Von Rainer Luyken

Crossmagien (Nordirland)

Kurz vor Mitternacht bemerkt Paul Rooney: „Fünf Minuten bis zum Frieden.“

Die Hubschrauber, die eben noch über den Hausdächern knatterten, sind verstummt. Draußen ist es still. Der Frieden kommt wie ein Schweigen. Aber dann ergeht sich Mary McConnon in einer langatmigen Anekdote über eine Kommunionsfeier und dazwischenfunkende Soldaten, und wir verpassen den historischen Augenblick. Es ist schon drei Minuten nach zwölf, als Paul aufsteht und feierlich erklärt: „Es ist Frieden.“

Wir anderen bleiben um den Küchentisch sitzen. Wir geben uns die Hand. Jemand sagt: „Die Engländer brauchten sechs Jahre, um Deutschland zu besiegen. Die IRA haben sie in 25 Jahren nicht besiegt.“ Nur Paul versucht, seine Gefühle in Worte zu fassen. „25 Jahre Krieg“, sagt er, „das ist eine lange Zeit. Für mich ist es eine große Last, die von meinen Schultern genommen wird.
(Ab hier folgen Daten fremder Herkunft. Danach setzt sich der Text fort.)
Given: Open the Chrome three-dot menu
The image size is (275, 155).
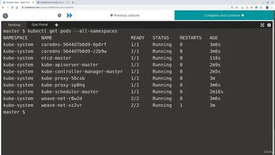Looking at the screenshot, I should pyautogui.click(x=272, y=7).
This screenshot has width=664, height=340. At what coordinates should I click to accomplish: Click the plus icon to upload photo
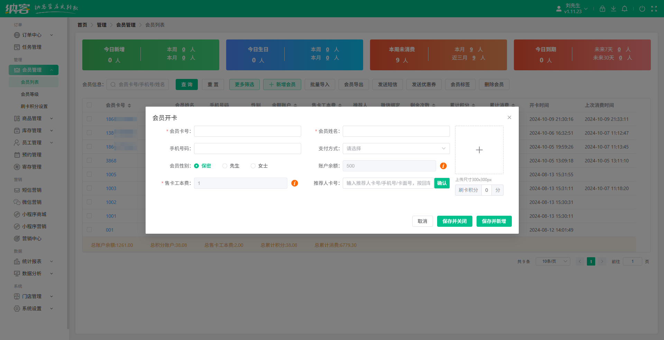[479, 150]
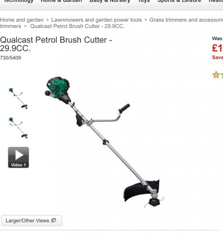Open the Home & Garden menu tab

pyautogui.click(x=61, y=1)
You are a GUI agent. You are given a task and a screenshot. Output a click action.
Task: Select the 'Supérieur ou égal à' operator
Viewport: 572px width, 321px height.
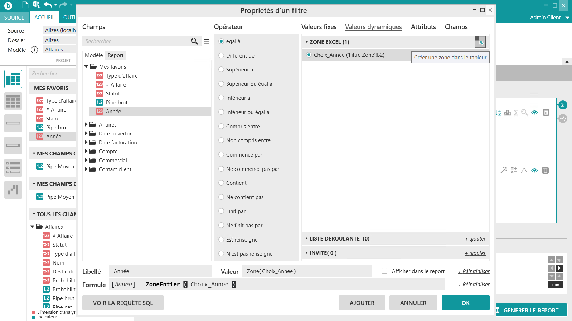[221, 84]
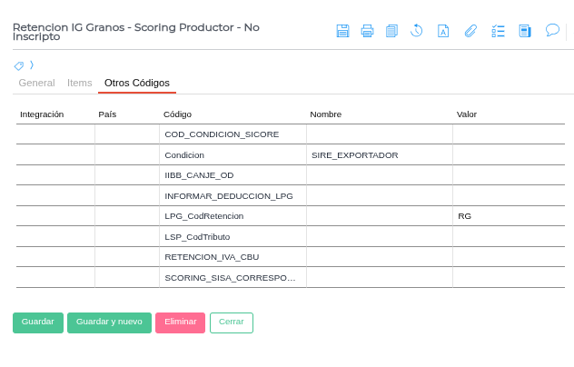Click the printer icon
Image resolution: width=574 pixels, height=367 pixels.
point(367,31)
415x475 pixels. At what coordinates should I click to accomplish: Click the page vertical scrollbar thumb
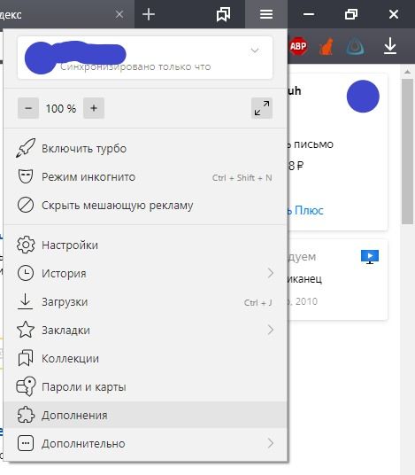[x=407, y=152]
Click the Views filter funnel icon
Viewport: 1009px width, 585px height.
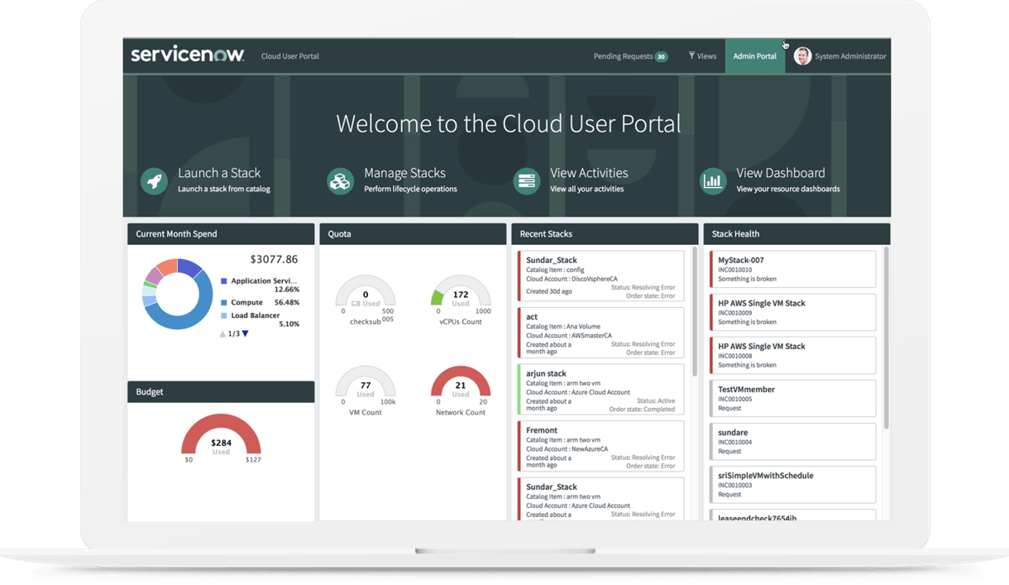[x=691, y=55]
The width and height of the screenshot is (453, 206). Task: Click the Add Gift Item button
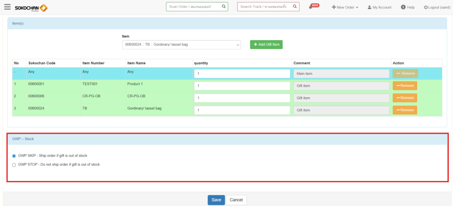coord(266,45)
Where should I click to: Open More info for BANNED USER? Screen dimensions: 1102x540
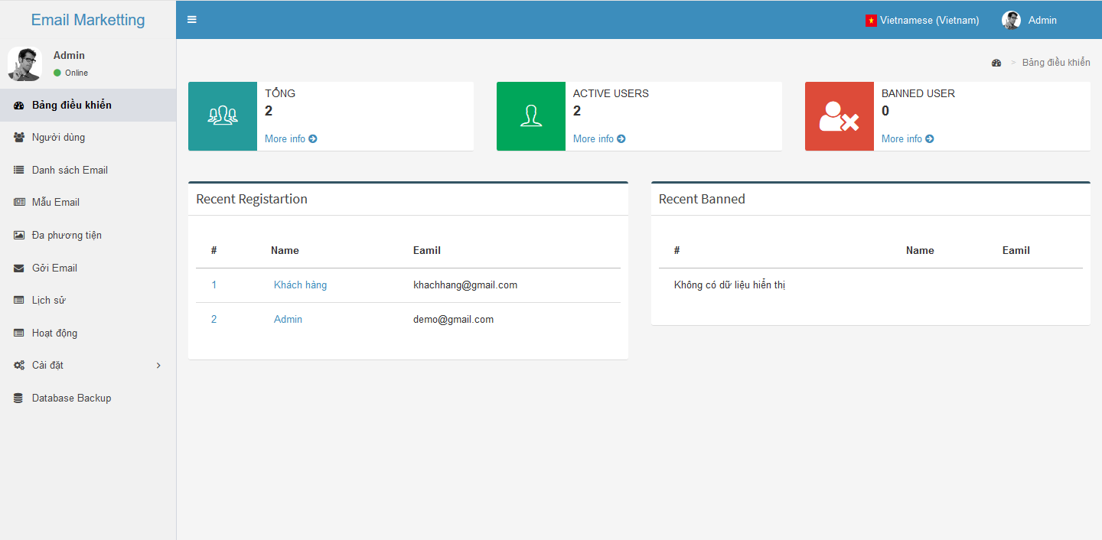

Man hat so viel Leiden gesehen.“ Dann hebt er beide Arme in die Höhe und sagt noch einmal: „Es ist Frieden.“

Der Beginn der Waffenruhe in Nordirland ist in Crossmagien ein gedämpftes Ereignis. Crossmaglen, unweit der irisch-irischen Grenze, liegt in einer Gegend, die englische Zeitungen meist nur bandit country nennen, „Räuberland“. Die Pubs am Marktplatz, aus denen sonst oft bis in die frühen Morgenstunden IRA-Lieder schallen, sind geschlossen. Oberhalb des Platzes türmt sich dunkel und bedrohlich der schwerbefestigte Armeestützpunkt. An hohen Matten und Türmen angebrachte Nachtlichter starren wie blutunterlaufene Roboteraugen in die Finsternis. Es ist eine Stille, als grübele jeder für sich über die Vergangenheit.
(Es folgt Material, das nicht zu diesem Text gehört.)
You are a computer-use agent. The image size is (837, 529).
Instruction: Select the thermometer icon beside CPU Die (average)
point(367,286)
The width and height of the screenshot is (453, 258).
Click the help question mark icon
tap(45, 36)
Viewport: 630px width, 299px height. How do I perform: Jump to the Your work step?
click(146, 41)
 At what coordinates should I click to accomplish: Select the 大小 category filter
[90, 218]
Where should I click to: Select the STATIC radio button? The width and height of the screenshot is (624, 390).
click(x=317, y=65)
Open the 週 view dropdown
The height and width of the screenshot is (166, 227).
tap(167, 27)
Der nordirische ist ein merkwürdiger Krieg. In weiten Teilen des Landes ist er kaum zu bemerken. Die Zahl der Opfer ist relativ gering, im Straßenverkehr der Provinz starben etwa doppelt so viele Menschen. Unbeteiligte bemerken den Krieg kaum. Dort, wo er stattfindet, dringt er allerdings wie ein Gift in jede Faser des Lebens. Es ist ein Krieg im Halbdunkel. Fianna Eireann, die Jugendorganisation der IRA, sondert vier von fünf Freiwilligen als Teenager wegen mangelnder Eignung aus. Auf britischer Seite führen ihn in vorderster Linie die lance corporate, die Patrouillenführer. Sie kennen in ihrem Revier jedes Haus, jedes Gesicht. Sie sind Zuträger und ausführende Organe der Nachrichtendienste, kennen jeden Namen, der auf der Verdächtigenliste steht. Die wichtigsten Rekruten der protestantischen Untergrundarmeen sind eben diese Landser nach ihrer Demission. Wenn man in der Zeitung von sektiererischen Willkürmorden liest, handelt es sich in Wirklichkeit meist um zielgenaue Aktionen.